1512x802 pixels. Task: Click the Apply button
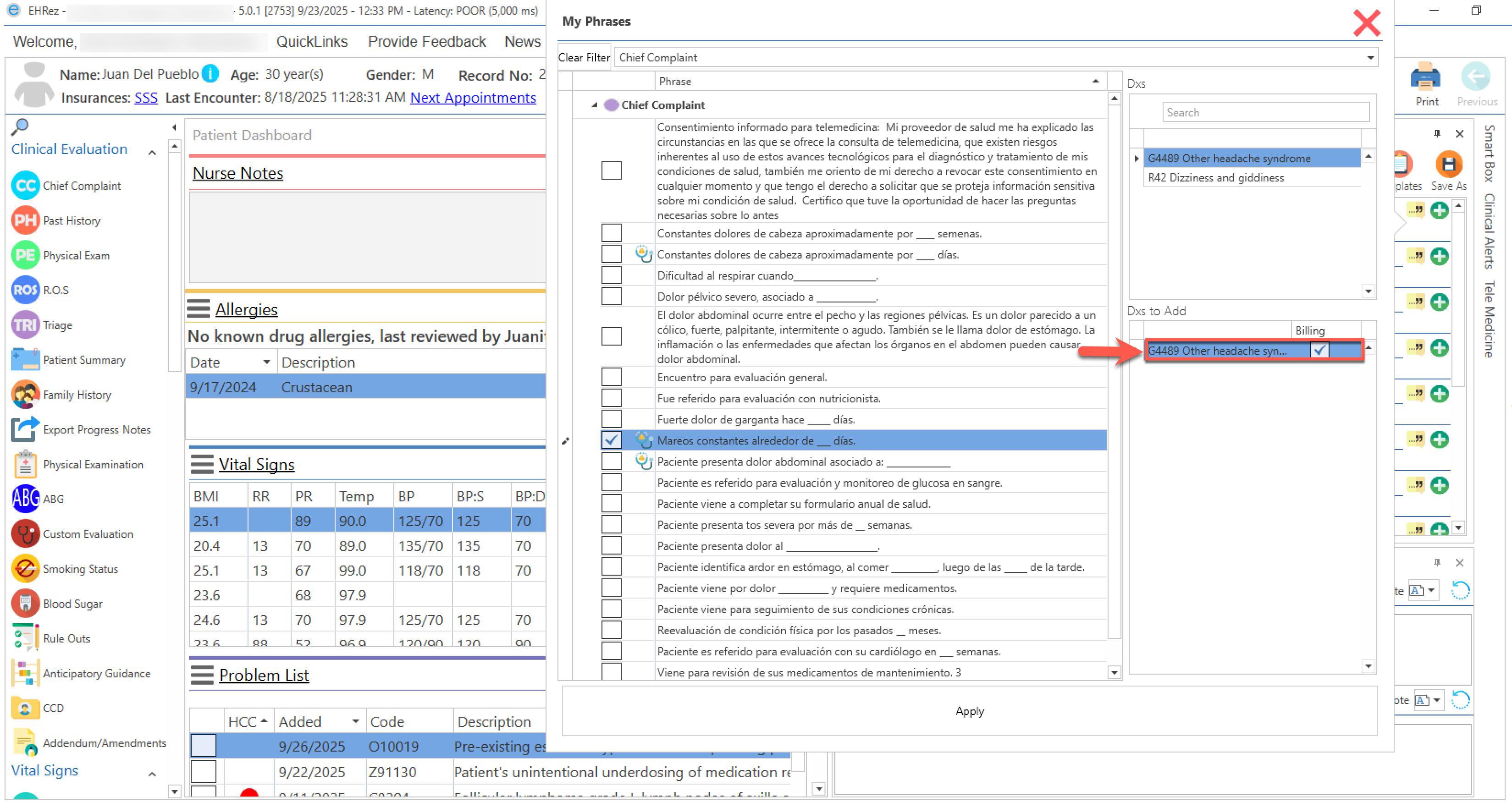(x=969, y=711)
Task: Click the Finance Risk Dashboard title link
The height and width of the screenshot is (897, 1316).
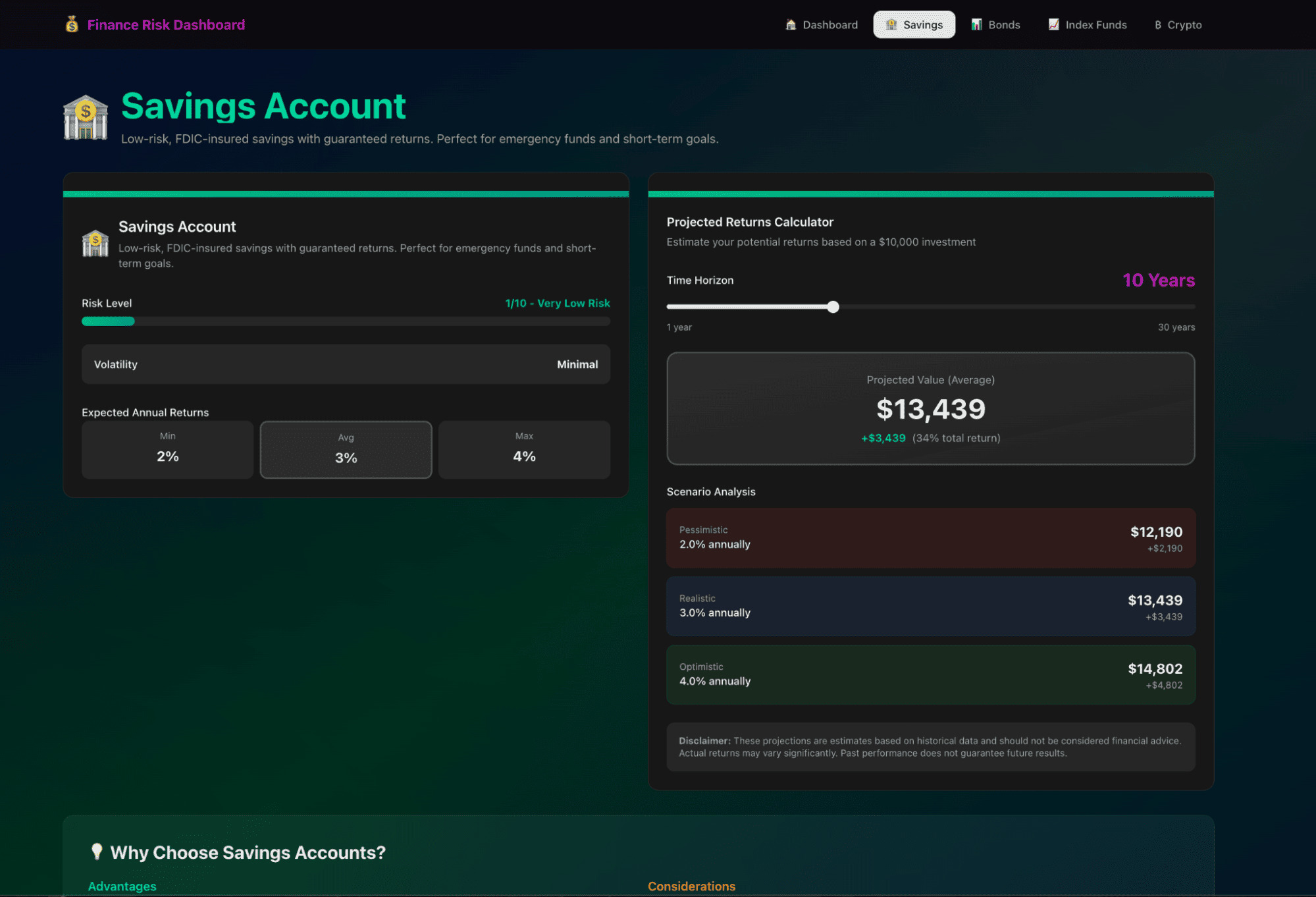Action: click(166, 24)
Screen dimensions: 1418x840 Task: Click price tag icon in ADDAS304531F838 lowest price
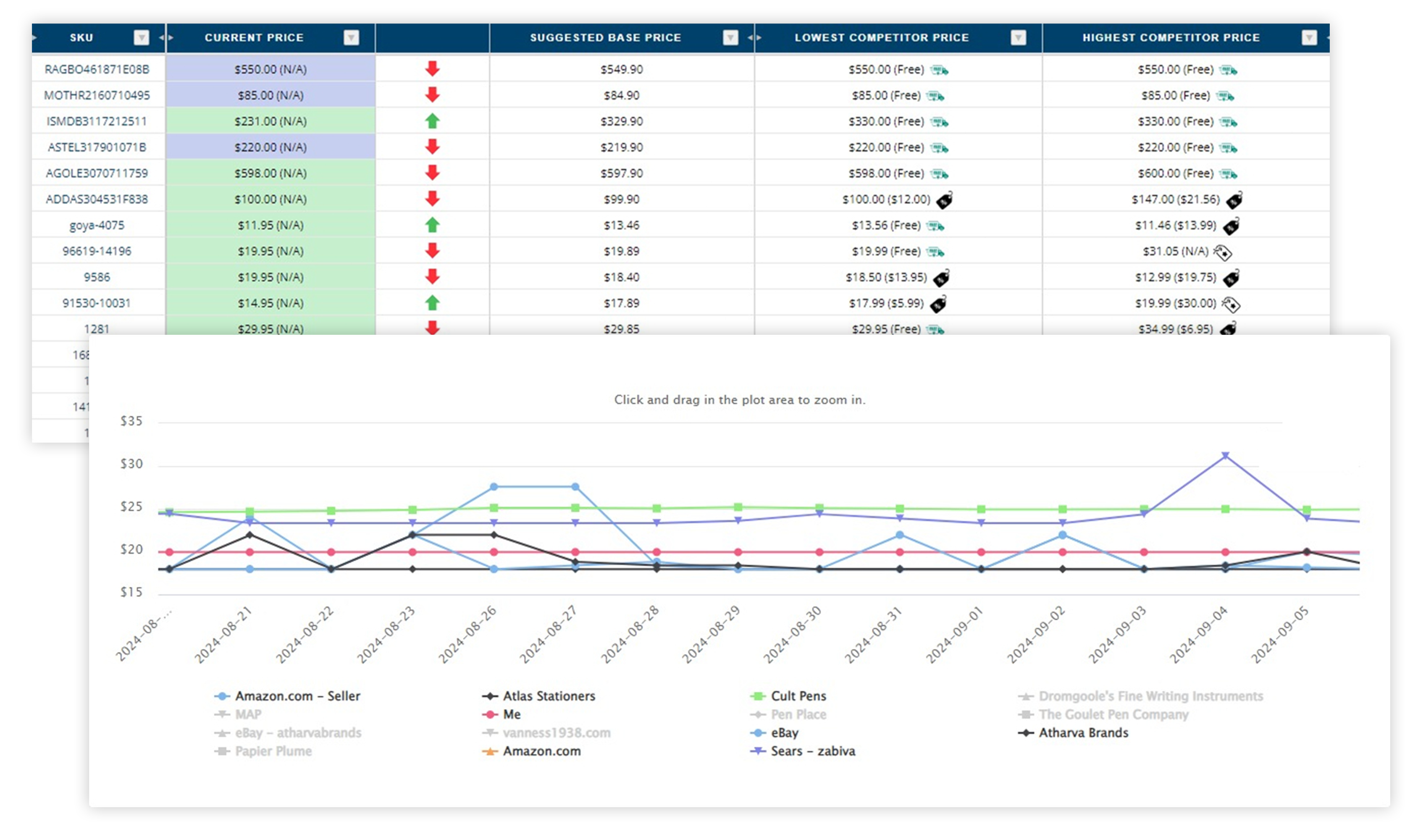(x=944, y=200)
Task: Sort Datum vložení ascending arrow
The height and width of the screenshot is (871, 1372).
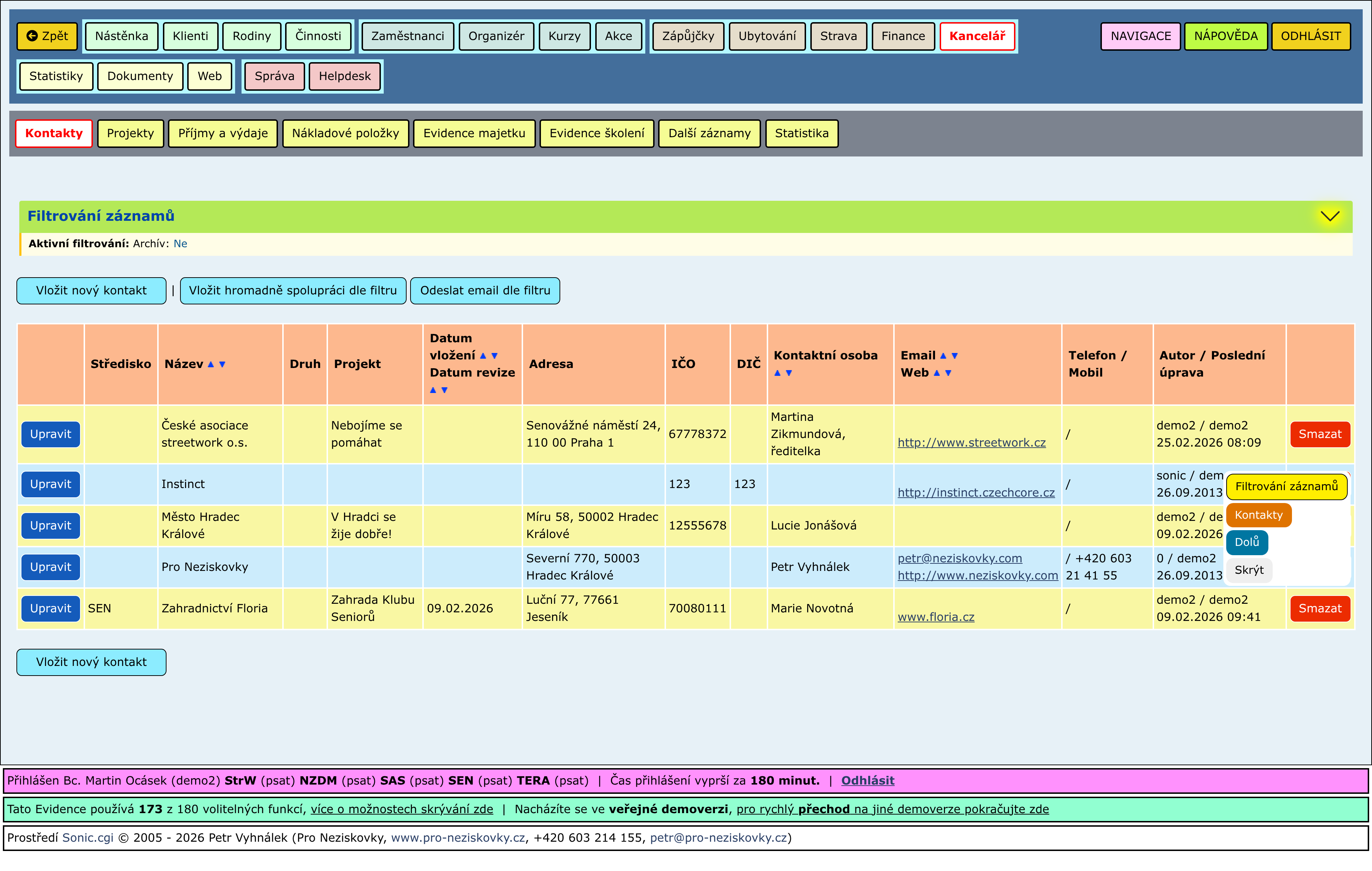Action: (483, 356)
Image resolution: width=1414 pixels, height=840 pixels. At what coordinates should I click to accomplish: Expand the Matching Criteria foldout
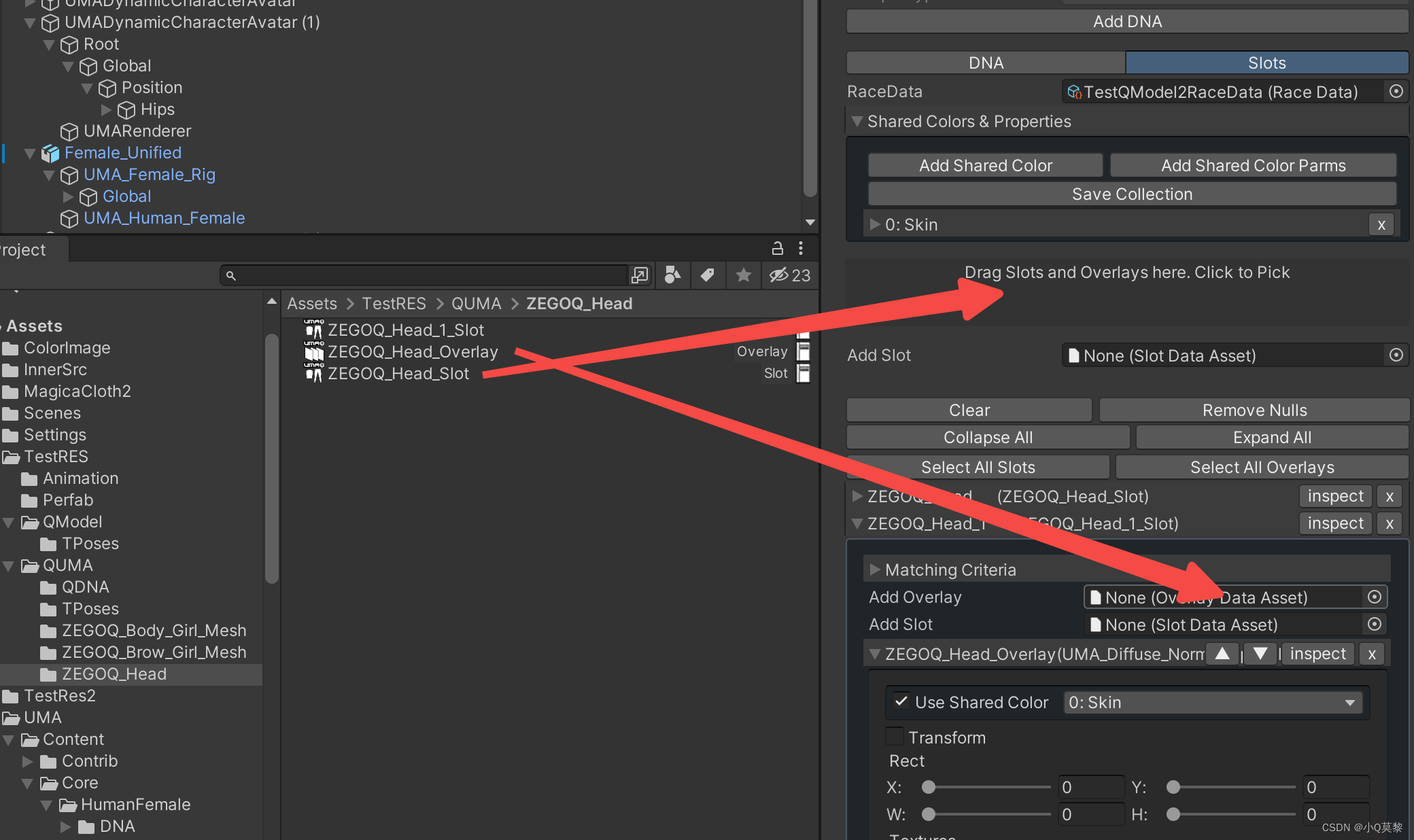click(x=875, y=569)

◇ ◇ ◇ ◇ ◇ ◇ ◇

- [WHAT YOU WILL DO]:
Every entry above needs to be duplicated precisely, and none of the pictures should appear.

- [ANSWER TO THIS EXERCISE]:
1512x802 pixels. Task: Click the Apply button
(x=969, y=711)
Task: Click the Finance Risk Dashboard title link
The height and width of the screenshot is (897, 1316).
Action: click(166, 24)
Screen dimensions: 1418x840 Task: Click price tag icon in ADDAS304531F838 lowest price
(x=944, y=200)
Task: Sort Datum vložení ascending arrow
The height and width of the screenshot is (871, 1372).
Action: (483, 356)
Image resolution: width=1414 pixels, height=840 pixels. At what coordinates should I click to accomplish: Expand the Matching Criteria foldout
click(x=875, y=569)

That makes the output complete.